Well by now I’d grown accustomed to people dismissing me because of the things I enjoyed, so I was in the habit of hiding that bit of information before people got to know me better. But it was too late. There it was, out in the open, pinned to my shirt. I had been about to say, “It’s a Starfleet comm badge,” but if she didn’t already know that, that wasn’t going to explain anything, so I said instead, “It’s a Star Trek pin.”
But I may as well have told her, “It’s the remnants of an uncooked egg, which spent three days decomposing in the sun before being farted on by a cadre of fat Lithuanians before finally being cracked open and spread across my sweatshirt,” because that, at least, would have justified to me the scorn in her eyes when she said to me, clearly giving me another chance, “Why are you wearing it?”
If you’d been a casual observer of this exchange, standing just beyond earshot, you might have believed my answer – being composed of four words – to be one of the following.
a) I like the smell.
b) I like Star Trek.
Because without another word, she simply got into her car and drove away.

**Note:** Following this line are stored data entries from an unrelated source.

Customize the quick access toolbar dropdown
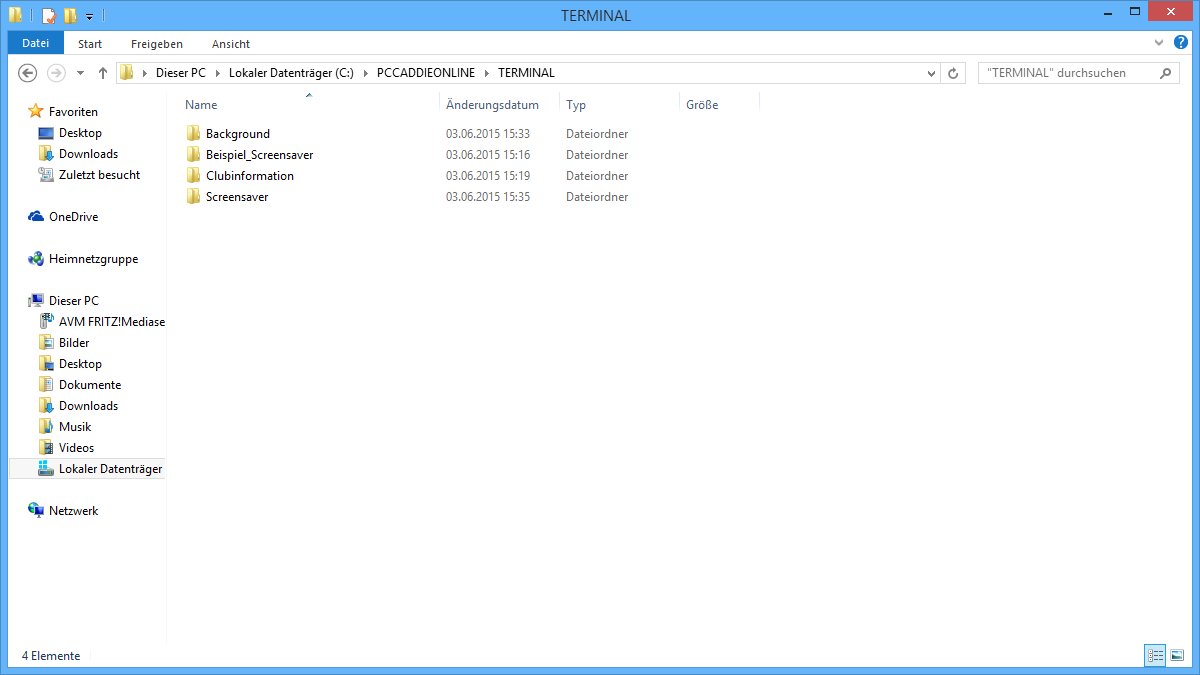 tap(89, 16)
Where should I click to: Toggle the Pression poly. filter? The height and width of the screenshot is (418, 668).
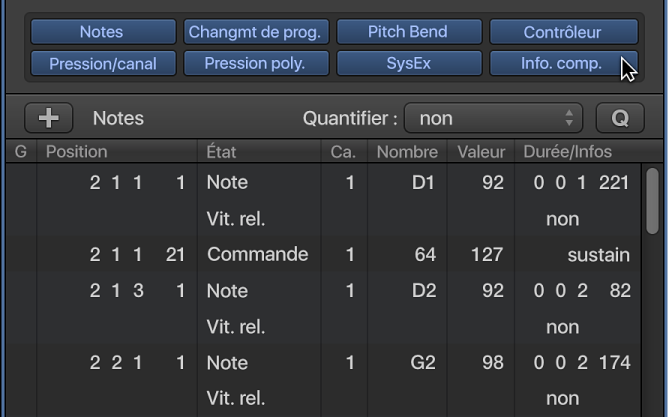tap(254, 64)
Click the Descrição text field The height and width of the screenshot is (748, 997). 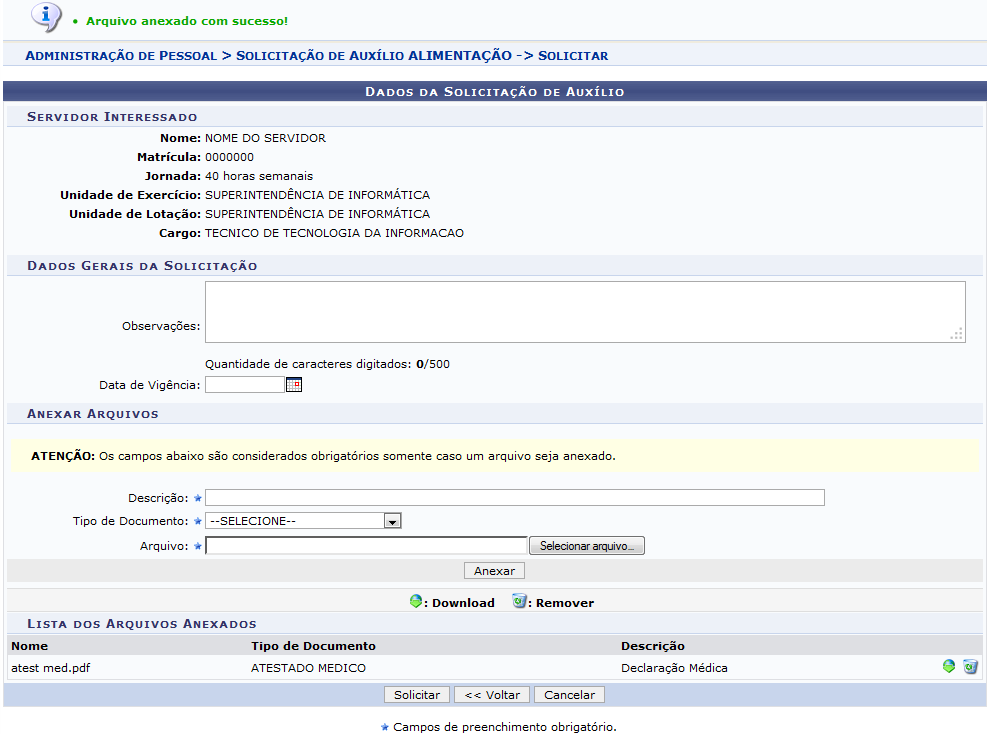coord(514,498)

These exchanges and so many like them are what make me feel, today, like I’ve stepped into a Rod Serling anti-nightmare where the nerds have taken over the popular cultural landscape. It’s like we were wizards (from 3rd edition before the balance issues got sorted out in 3.5) who lost our hit points real easy at lower levels while the fighters and barbarians dominated the board, but now that we’re all epic level we found out that the cultural power balance has shifted in our favor, so we’re safe and secure in our towers lobbing intellectual H-bombs into every major movie theatre near you that you couldn’t possibly understand because we know you never even HEARD of Joseph Campbell and your degree requirements only included, like, one physics class and while you’re crumbling like the ignorant, low charisma score havin’ meat shields we knew you to be, meantime the children of the people you used to scorn and/or beat up for fun are “bronies,” who not only have a safe community in which to share their love of a particular piece of pop culture, but they also have parents who have a first-hand understanding of what it’s like to be mistreated for life choices that don’t harm anybody.
So thank you, Bonnie, and all the all the he-Bonnies and she-Bonnies that came after you, for you taught me to treat people better than you treated me, and elevated the quality of art that I am capable of producing and perpetuating.